Liir didn't have to say anything for Glinda to know he thought her grief to be false and cheap. But those words, false and cheap that is, described her whole life. How else could she express herself when that was all she had? No matter how real and powerful her grief was. She took the boy to Cherrystone. He could contact Shell to take the boy into Southstairs. She had written him to tell him of his sisters' deaths and that was more than she cared to contact him. Nessarose's passing meant that Glinda no longer had to endure Shell. At least that was how Glinda took it. Nessa had encouraged Shell to 'get to know' Glinda and by the by, Glinda had come to be with child. She'd had a girl she named Gitel. No one knew about the child. Not even Nessa or Shell. Glinda had gone into hiding and when the girl was born, she left her at the Cloister of Saint Glinda claiming the child had been found upon her doorstep. She had laughed lightly saying the House of Glinda the Good had been mistaken for the Cloister of Glinda the Saint.
Liir had made her think of the daughter she had given up. He made her think of Elphaba and when she had run into Fiyero and he had smelled of her beloved. Her tears and moods had been erratic with the boy but she'd done what she could to help him.

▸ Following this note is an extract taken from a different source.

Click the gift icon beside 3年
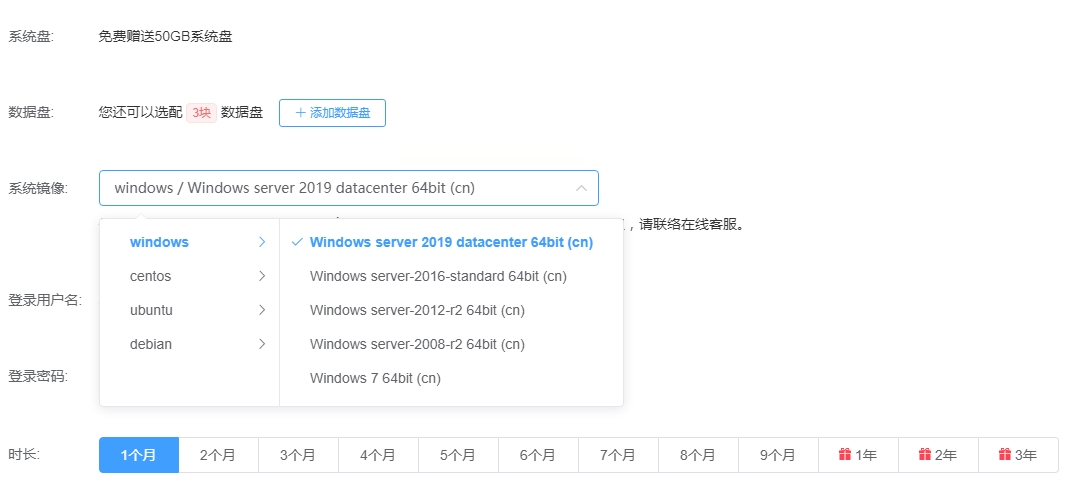1074x494 pixels. pyautogui.click(x=1005, y=454)
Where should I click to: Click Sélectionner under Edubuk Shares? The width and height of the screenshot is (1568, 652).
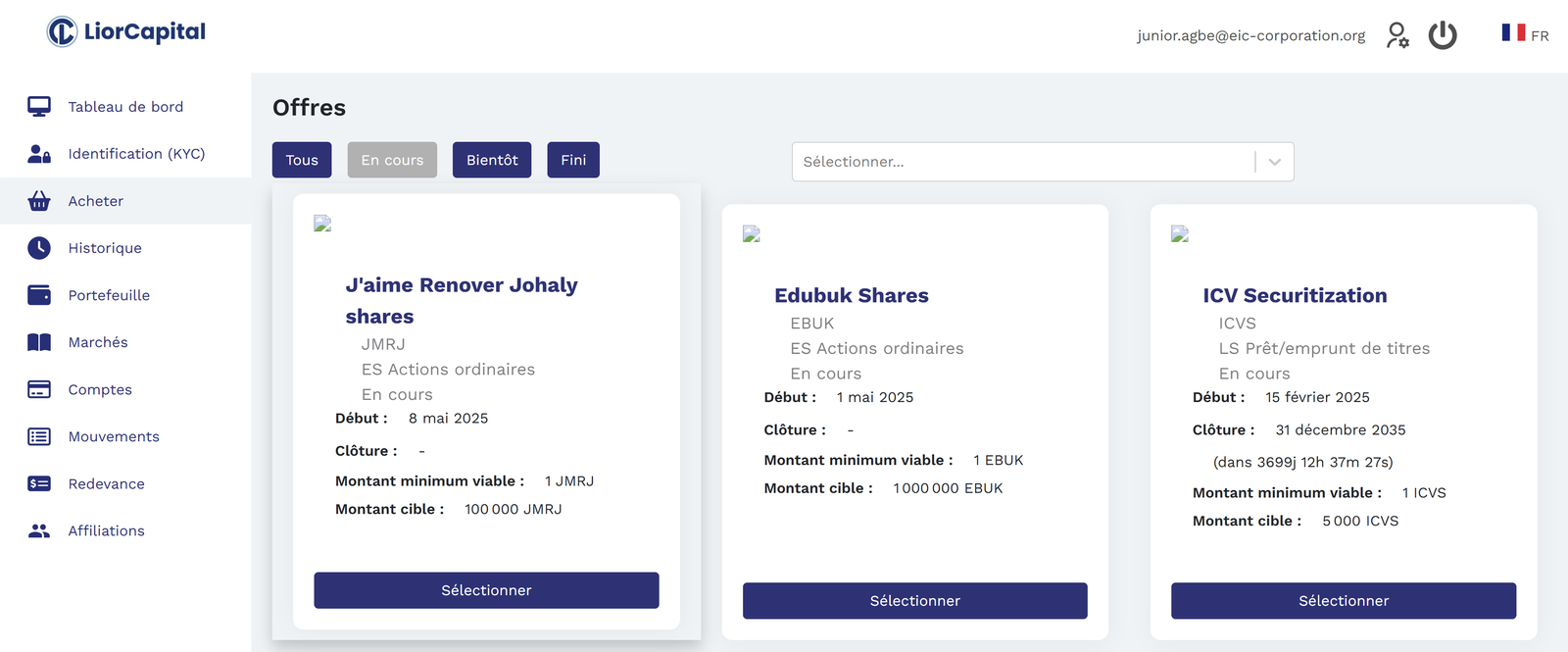914,601
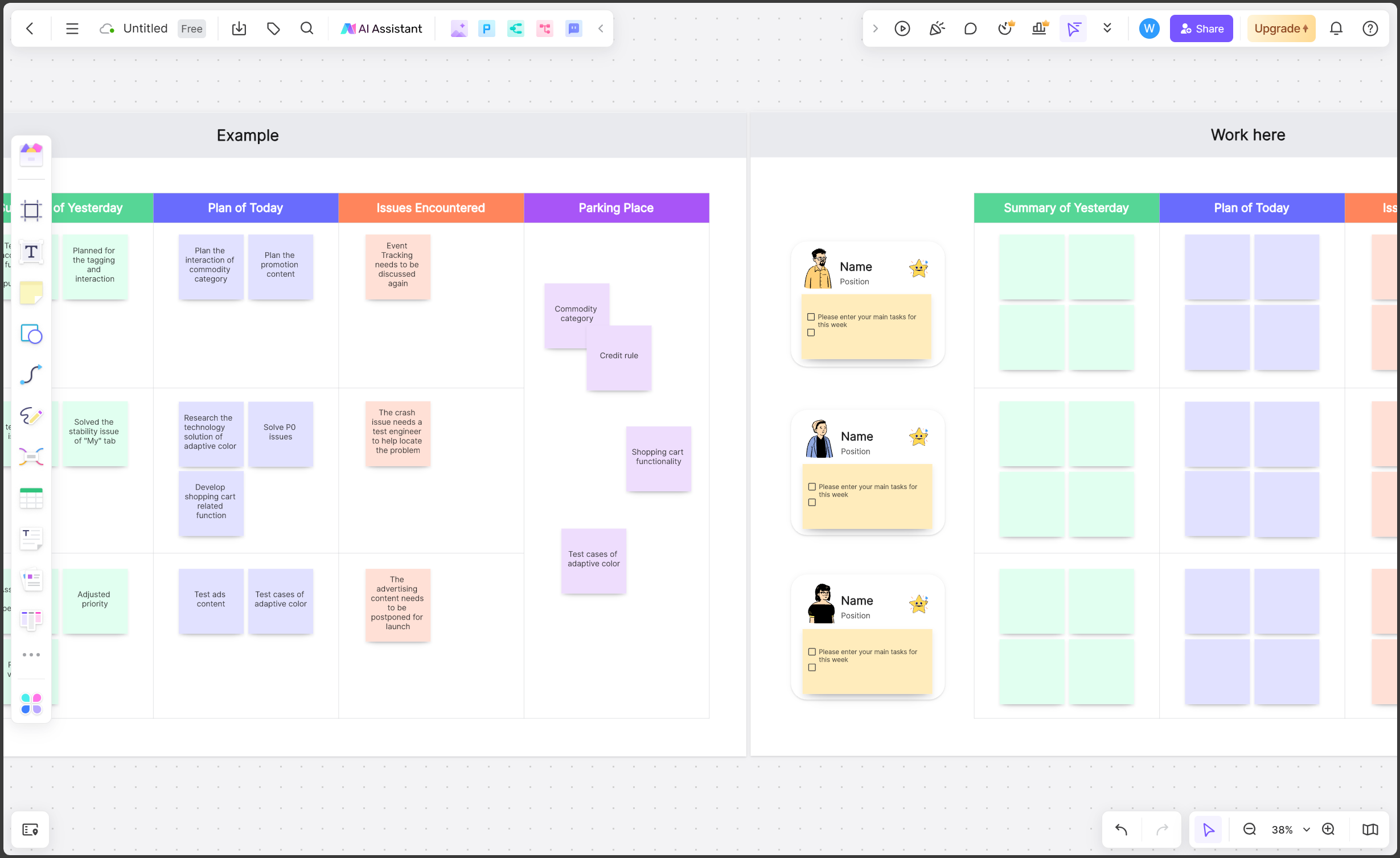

She had had a lot to do, with being instated as leader of Oz, with mourning Elphaba in the bitter final way only Death can instigate.
Less than half a year later, the underground rebellion against Glinda the Good had gone too far for Glinda to risk staying in office any longer. Chuffrey had been poisoned and he would have died. Instead he was bound to a wheelchair, drool glistening on his chin. He had been a robust man before and Glinda could only imagine how he hated this. She had done healing spell after healing spell, elixirs, medicines, anything she could think of. She had kept him alive. To what avail? She was certain he wished she had let him die instead.
She had asked them to have Liir be one of the boys to attend her stepping down ceremony. She had wanted to see that he was well for her own eyes. But any and all that knew her were in danger so she pretended not to know him, looked at him without seeming to. He hated her for it. She didn't blame the boy. She hated herself for it too. She wanted to ask if he had found the girl…Nor, was it? She wanted to offer more help to him but the best help she could give him was to pretend she had no idea and no interest in who he was.